» PROMPT
Determine how many lines of the listing below hold the string "pixels", then state that number alone.

» DATA SECTION

= Beginning of Section =

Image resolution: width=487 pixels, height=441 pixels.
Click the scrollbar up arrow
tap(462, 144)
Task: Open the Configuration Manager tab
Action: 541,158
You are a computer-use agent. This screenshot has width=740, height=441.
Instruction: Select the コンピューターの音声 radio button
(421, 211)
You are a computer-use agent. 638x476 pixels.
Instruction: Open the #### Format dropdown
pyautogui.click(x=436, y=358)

= End of Section =
= Beginning of Section =

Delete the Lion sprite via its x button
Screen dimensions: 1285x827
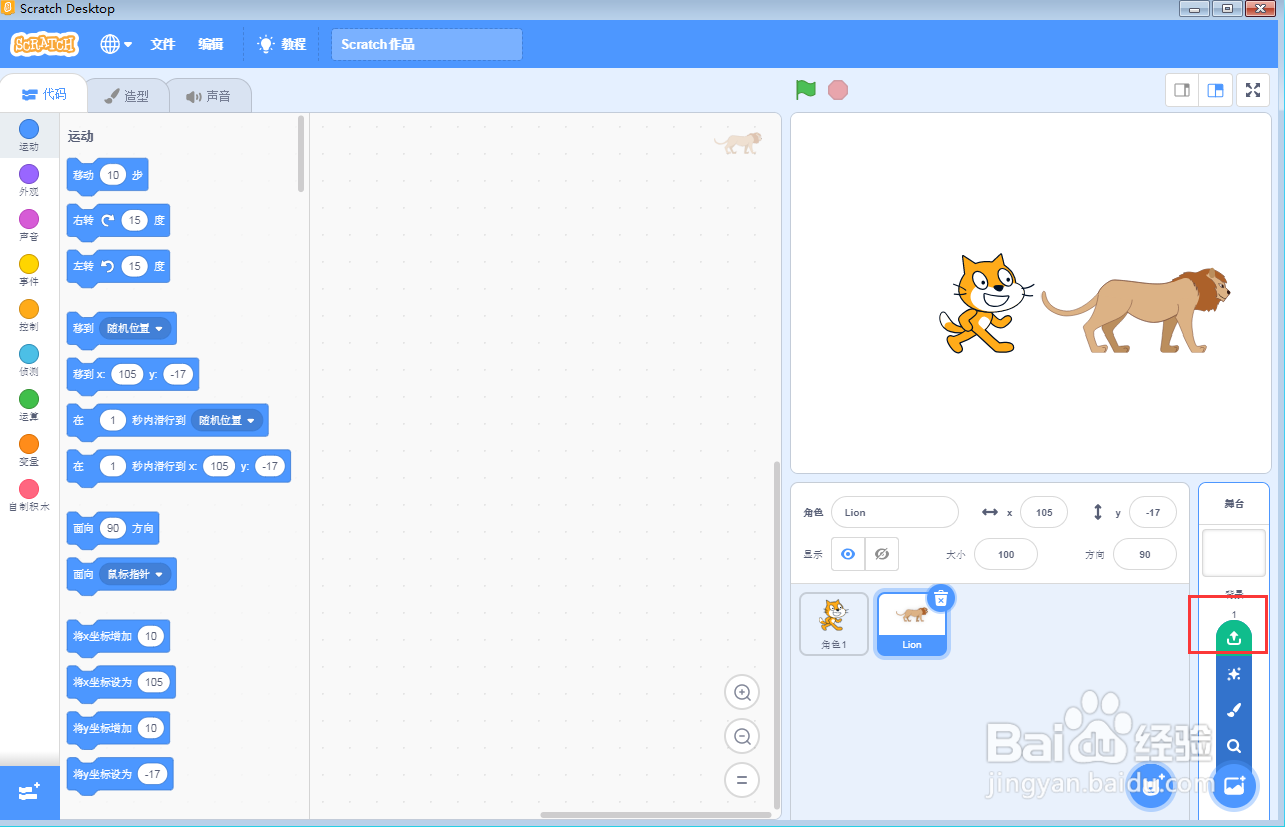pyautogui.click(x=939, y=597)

= End of Section =
= Beginning of Section =

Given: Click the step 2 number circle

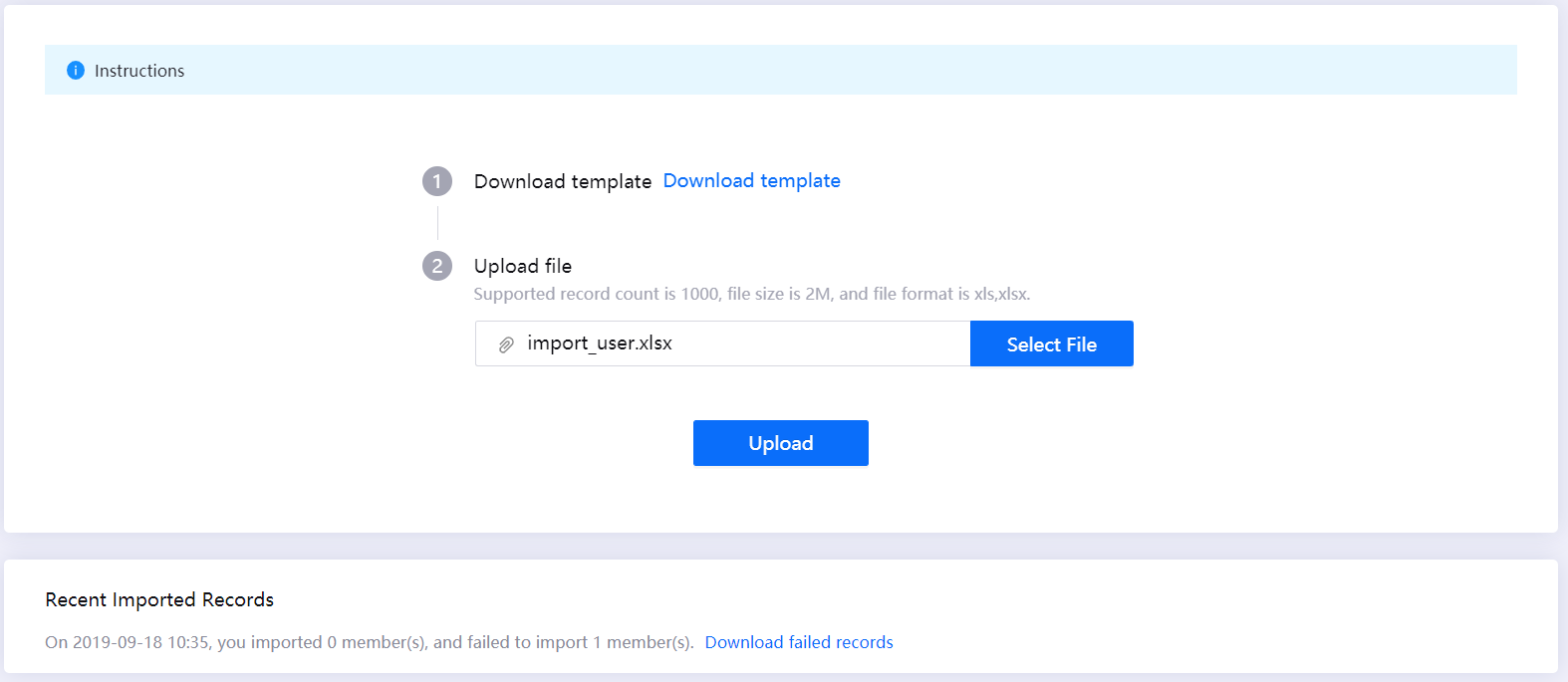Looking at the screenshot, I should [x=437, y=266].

= End of Section =

» TASK SOLUTION
2